Legislating Against Charity

It has been an interesting time around the Washington, D.C., area these last few weeks.

The District of Columbia City Council passed a law restricting the ability of Catholic Charities to continue its same level of social services to the city’s poor and homeless.

The Baltimore City Council passed a bill subjecting crisis pregnancy centers to a $150-a-day fine for not posting signs stating what services they do not offer.

Suburban Montgomery County Council is considering legislation to impose a $750-a-day fine (it is, after all, one of the richest areas in the United States) on pro-life pregnancy centers for not stating they do not provide medical advice or establish a doctor-patient relationship.

So far there’s no indication that Home Depot stores will be required to post signs that they do not perform brain surgery or that Pizza Hut franchises will be mandated to advise patrons they do not offer home loans.

Mandating that organizations must say what they do not do is ludicrous (if not unconstitutional).

The situation within the District of Columbia casts a far darker shadow over the freedom of religion.

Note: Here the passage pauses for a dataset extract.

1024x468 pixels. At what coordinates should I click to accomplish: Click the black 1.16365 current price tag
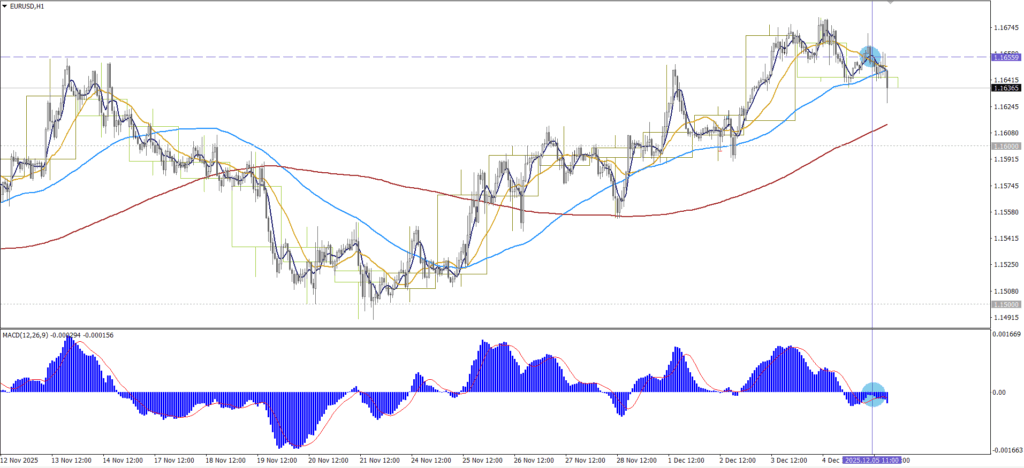[x=1005, y=88]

The district council made it clear for some time that it would pass the Religious Freedom and Civil Marriage Equality Amendment Act of 2009 to legalize same-sex marriage. Religious organizations would be required to recognize and promote same-sex marriage in employment, adoption and foster care polices, Washington Archbishop Donald W. Wuerl said in an Op-Ed published in The Washington Post.

“The new requirements by the city for religious organizations to recognize same-sex marriages in their policies could restrict our ability to provide the same level of services as we do now,” Archbishop Wuerl wrote.

“Since Catholic Charities cannot comply with city mandates to recognize and promote same-sex marriages, the city would withhold contracts and licenses,” the archbishop said.

Catholic Charities is the largest nongovernmental provider of social services in Washington.

Misstatements about the archdiocese’s position intentional and otherwise began with headlines such as “D.C. Archdiocese Threatens to Axe Social Service Programs Over Same-Sex ‘Marriage’ Law.”

“The Catholic Archdiocese of Washington is threatening to stop providing social services, including management of city homeless shelters, unless lawmakers change a proposal to legalize same-sex marriages,” began another article.

If services are reduced, it is because of the city’s requirements. The archdiocese is perfectly willing to continue all services at the existing level, but it cannot do so when it is required to abandon its basic principles.

A pattern seems to be developing. Pro-life pregnancy centers are threatened by needless and harassing fines with no other apparent purpose than to disrupt their life-saving work. City council members would rather deny the needy vital social services than to work for a compromise that could balance religious principles and anti-discrimination legislation.

Meanwhile, the American Humanist Association held a news conference to introduce plans to place 270 ads on Washington-area trains and buses with the tag line “No God? No Problem” under a photo of four wholesome young people bedecked in Santa hats.

“We’re not trying to put down people’s religious faith,” said Roy Speckhardt, the association’s executive director. “We just don’t see the evidence.”

The evidence is there, seen in the 68,000 people served annually by Washington’s Catholic Charities and in the thousands counseled and assisted by crisis pregnancy centers.

That evidence of faith is just not appreciated by the atheists, the secularists and the humanists.